EXERCISE PROMPT:
Restrict the output to the lines below starting at the one that contains "The width and" and ending at the one that contains "Given: Confirm line selection with OK button", and restate them word for word, both ends included.

DATA SECTION:
****

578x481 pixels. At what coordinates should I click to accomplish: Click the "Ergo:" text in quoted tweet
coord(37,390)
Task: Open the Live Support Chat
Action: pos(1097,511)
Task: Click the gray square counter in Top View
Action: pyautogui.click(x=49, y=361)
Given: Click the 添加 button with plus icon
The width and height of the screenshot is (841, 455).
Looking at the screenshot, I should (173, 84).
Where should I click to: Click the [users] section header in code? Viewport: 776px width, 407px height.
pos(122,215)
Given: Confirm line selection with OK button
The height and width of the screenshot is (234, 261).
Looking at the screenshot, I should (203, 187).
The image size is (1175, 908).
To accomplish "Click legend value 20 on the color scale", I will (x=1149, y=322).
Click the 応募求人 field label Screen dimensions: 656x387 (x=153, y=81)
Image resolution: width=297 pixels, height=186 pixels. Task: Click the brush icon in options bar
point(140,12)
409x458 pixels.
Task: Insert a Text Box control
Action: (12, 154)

****

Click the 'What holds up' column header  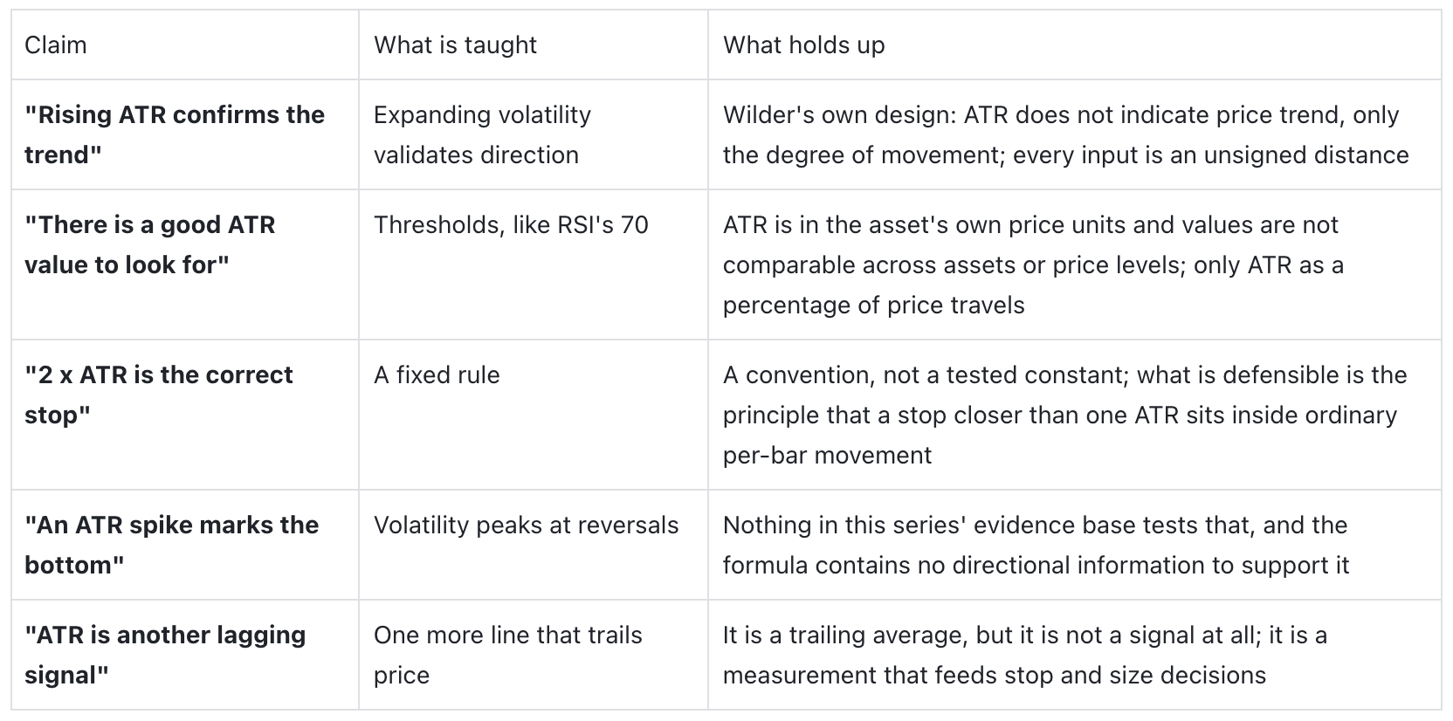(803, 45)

****

RESULT OF THIS TASK:
The width and height of the screenshot is (841, 455).
Looking at the screenshot, I should (173, 84).
Where should I click to: Click the [users] section header in code? Viewport: 776px width, 407px height.
pos(122,215)
Given: Confirm line selection with OK button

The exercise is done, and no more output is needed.